--- Aim ---
Render the part of the records that opens with the line containing "Where should I click to: Toggle" and runs through the last line of the records, both ends included, as a Markdown table with the columns Row and Entry, giving each non-blank line its own numbered row. Leave the pictures out of the answer.
•••••
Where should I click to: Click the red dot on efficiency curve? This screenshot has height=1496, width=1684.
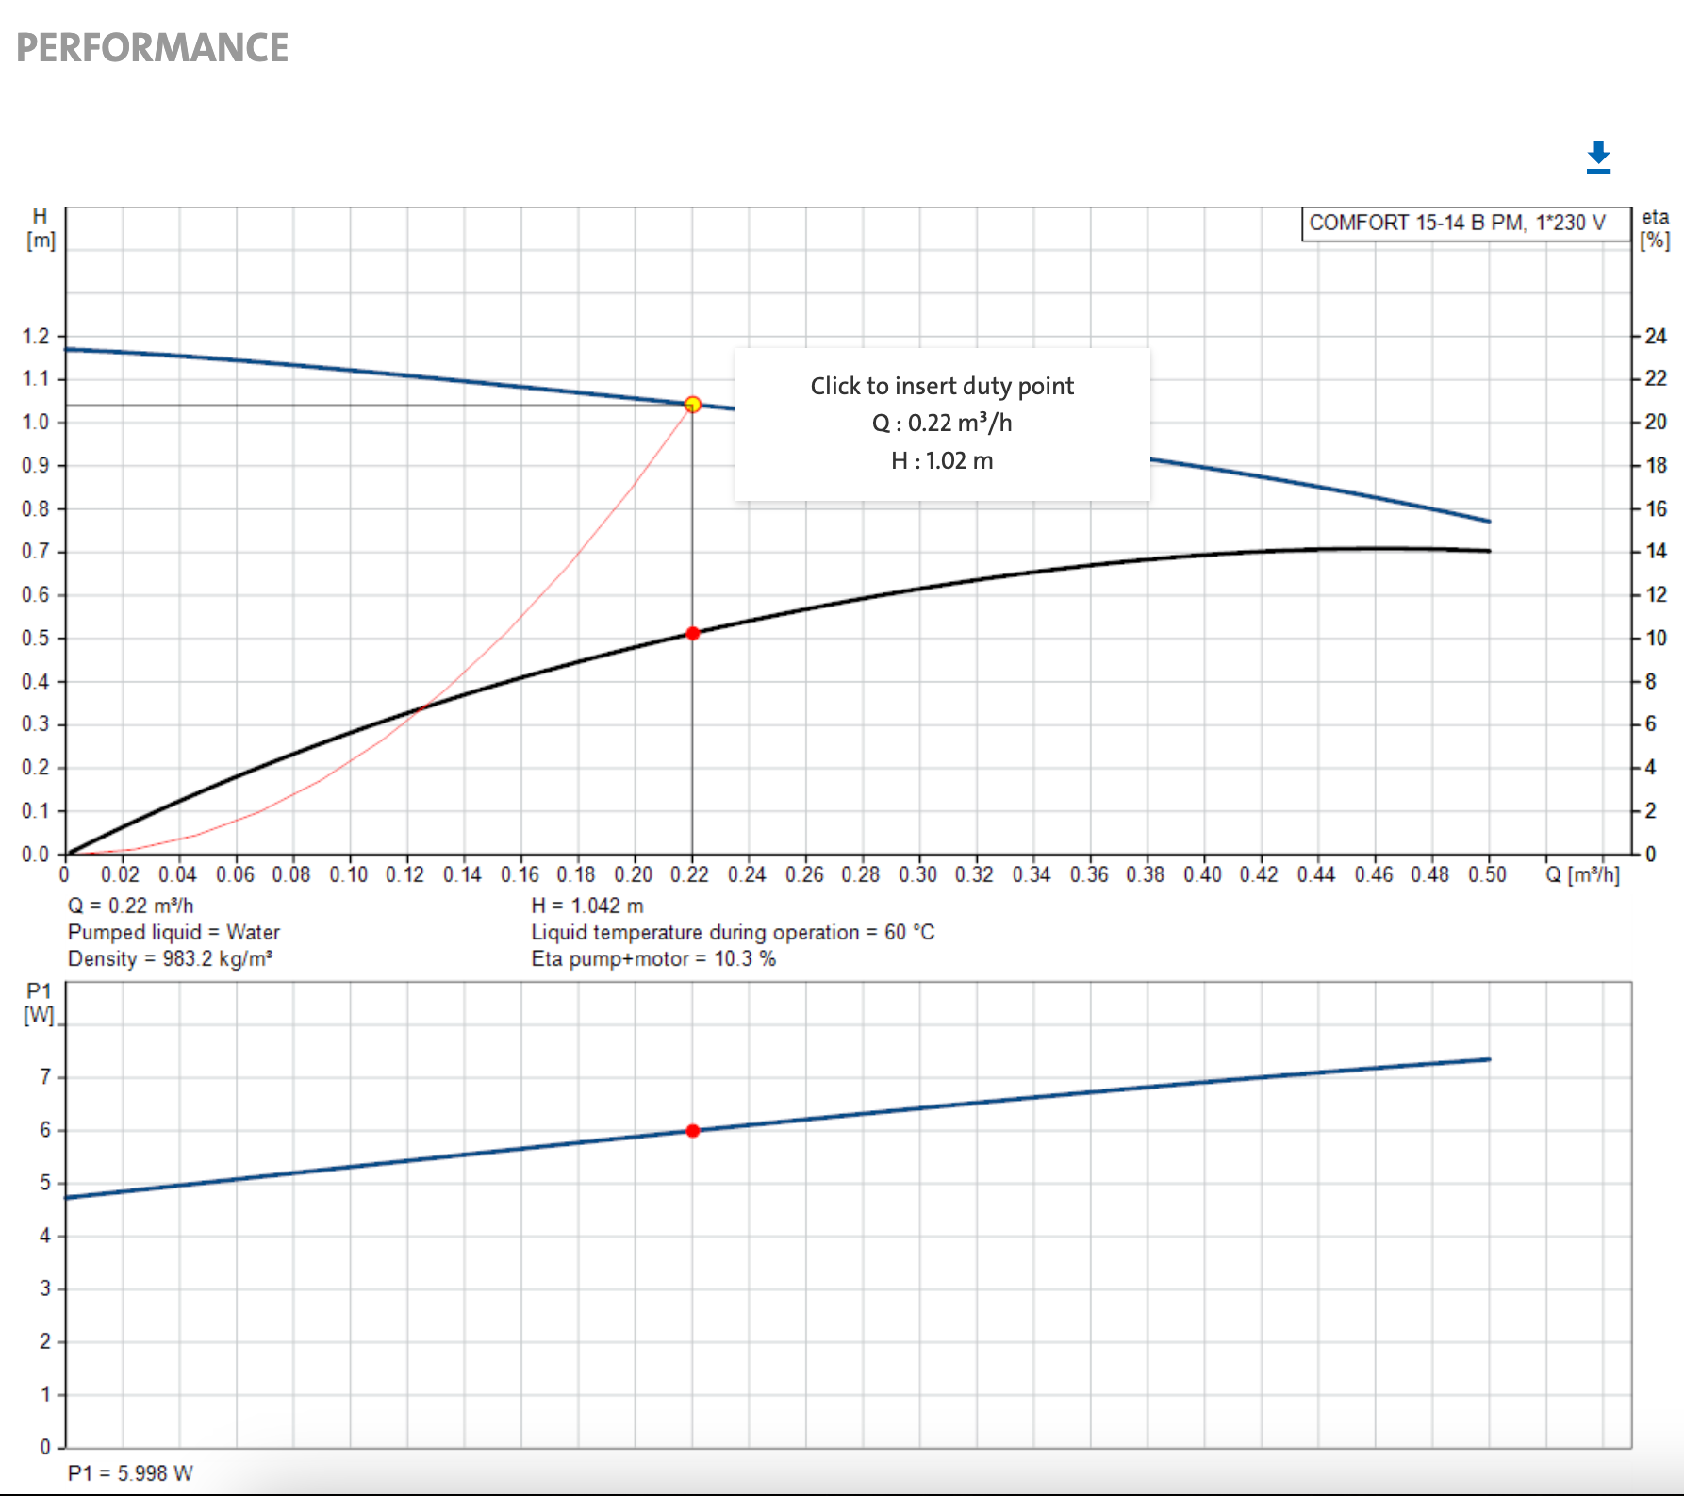tap(693, 634)
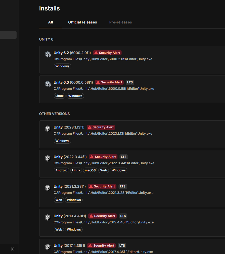The image size is (225, 254).
Task: Select the All installs tab
Action: [50, 22]
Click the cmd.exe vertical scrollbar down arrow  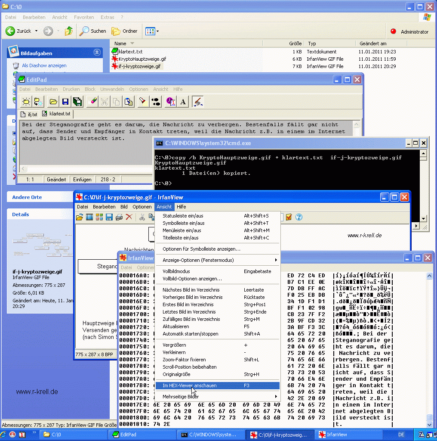tap(424, 219)
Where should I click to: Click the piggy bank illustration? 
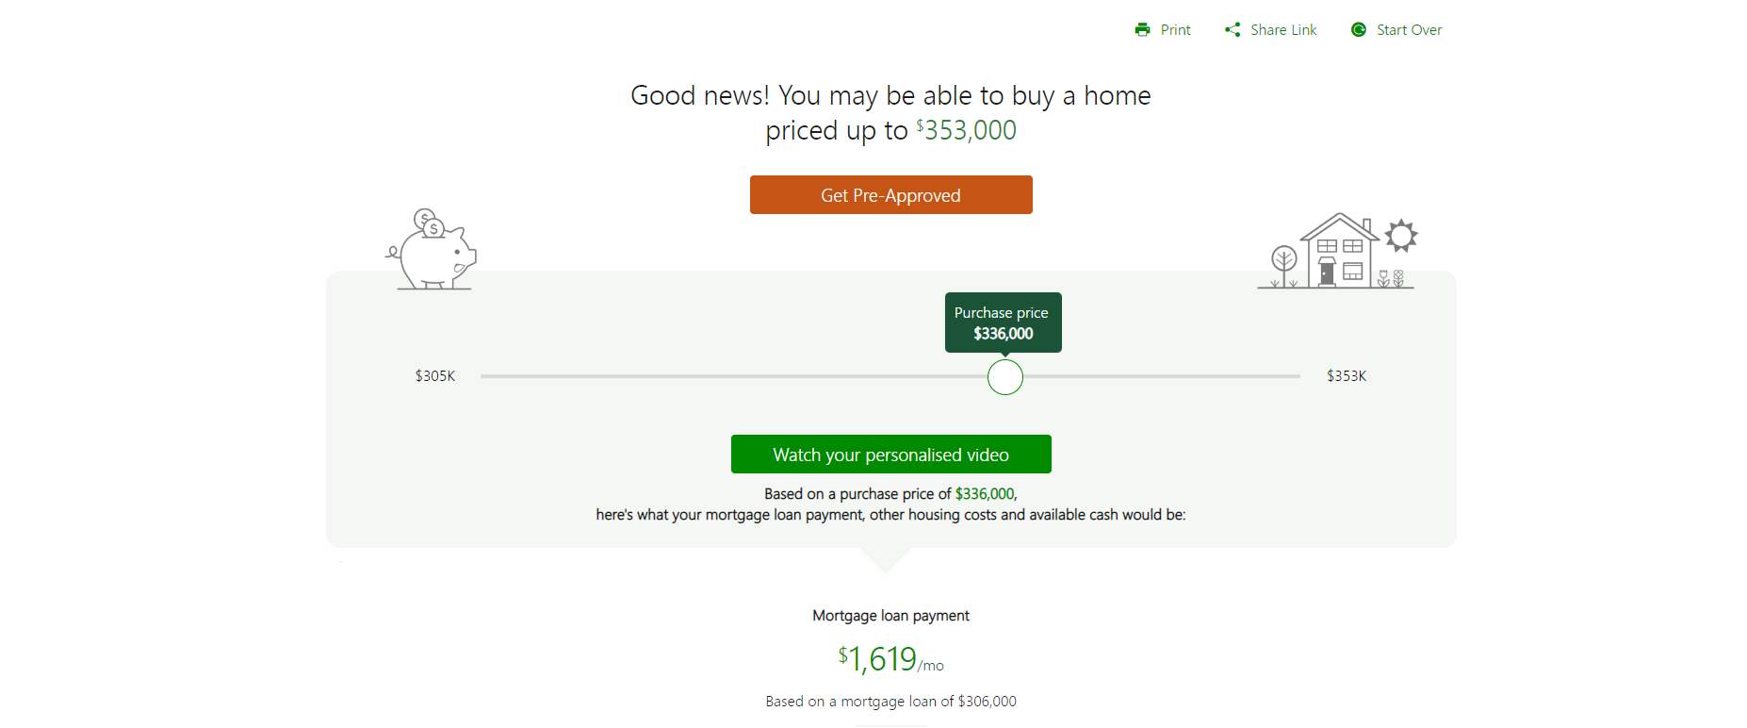click(x=432, y=249)
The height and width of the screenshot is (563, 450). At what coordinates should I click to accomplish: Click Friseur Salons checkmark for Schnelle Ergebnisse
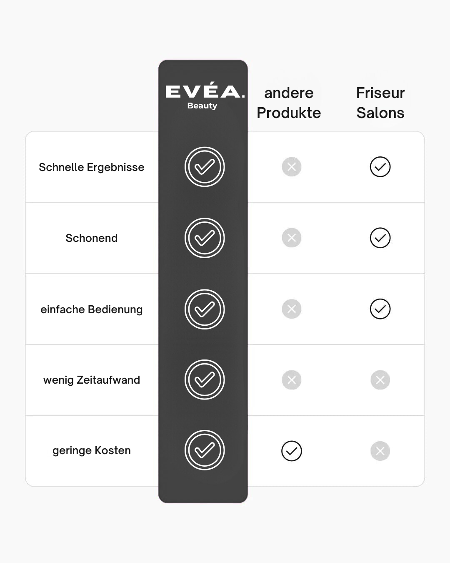click(380, 167)
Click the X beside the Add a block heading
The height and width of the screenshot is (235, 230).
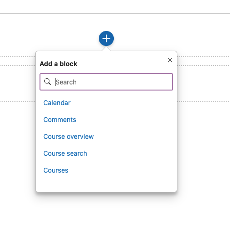(170, 60)
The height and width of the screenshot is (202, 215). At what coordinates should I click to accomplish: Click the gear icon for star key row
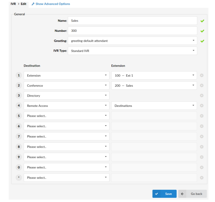click(x=202, y=177)
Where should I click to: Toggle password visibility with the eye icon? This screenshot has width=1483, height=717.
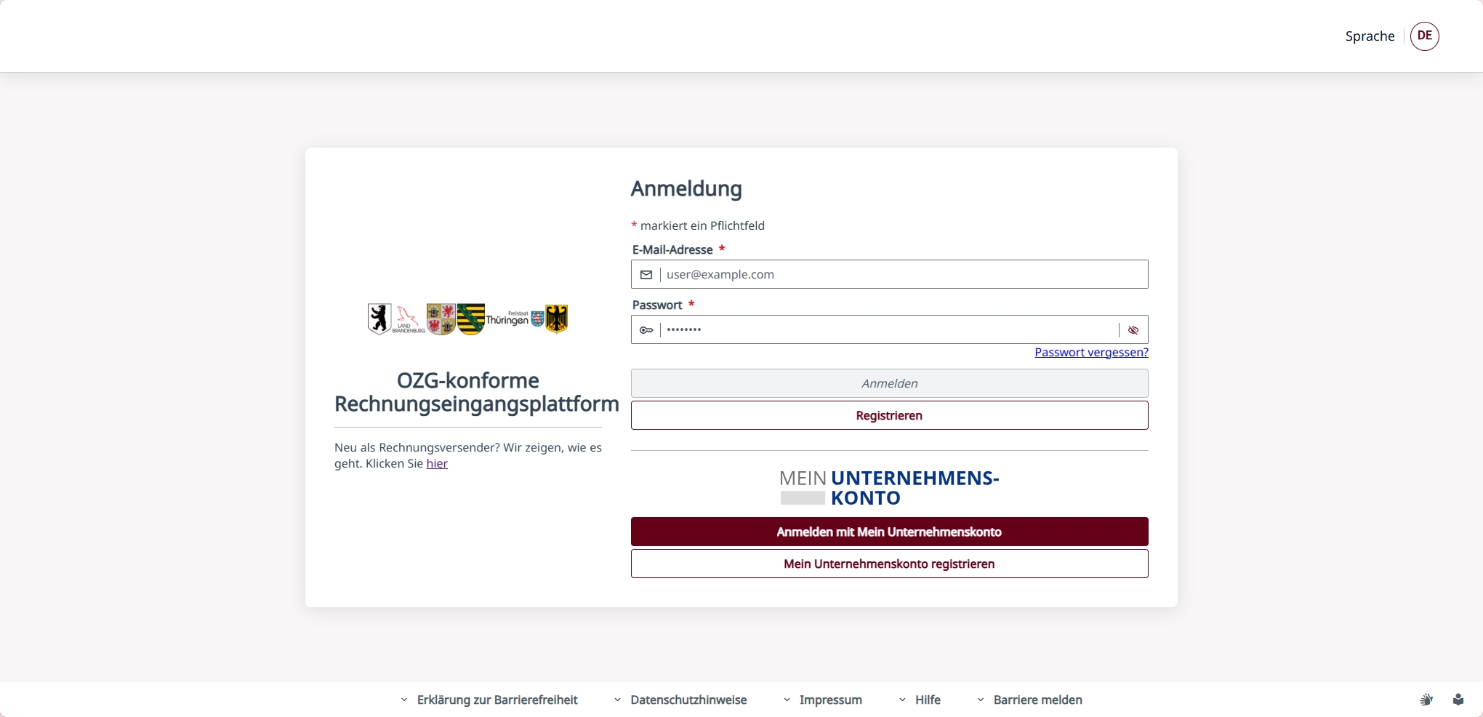(x=1133, y=330)
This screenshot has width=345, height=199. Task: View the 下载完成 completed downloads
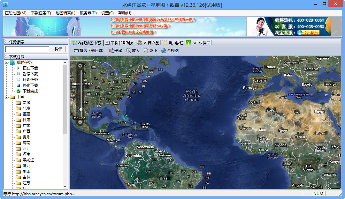[x=30, y=91]
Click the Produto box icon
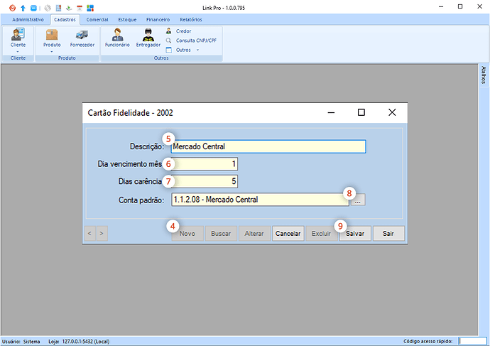 [x=52, y=35]
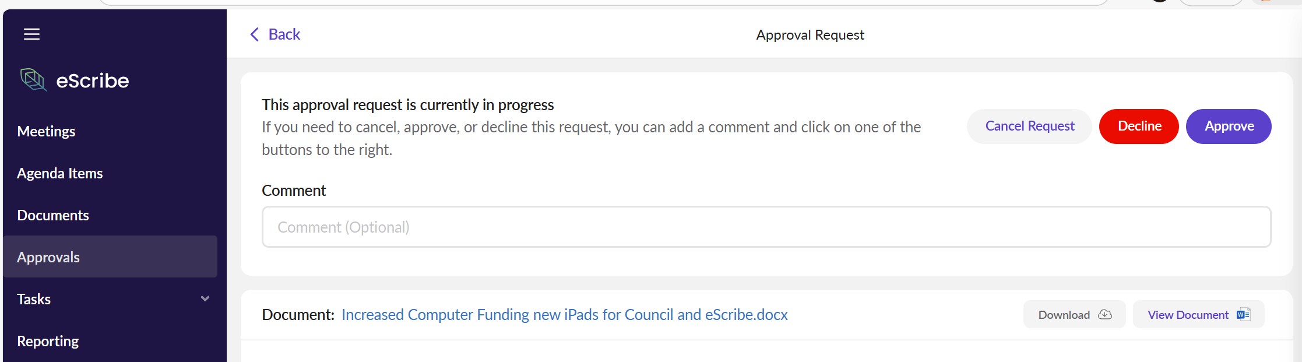Click the Word document icon
1302x362 pixels.
tap(1243, 315)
•••••
--- Answer to the problem ---
| Row | Entry |
|---|---|
| 1 | Where should I click to: Toggle password visibility with the eye icon? This screenshot has width=1483, height=717. |
| 2 | (x=1133, y=330) |
| 3 | This screenshot has width=345, height=199. Task: View the 下载完成 completed downloads |
| 4 | [x=30, y=91] |
| 5 | Click the Produto box icon |
| 6 |  [x=52, y=35] |
| 7 | Click the Word document icon |
| 8 | 1302x362 pixels. |
| 9 | tap(1243, 315) |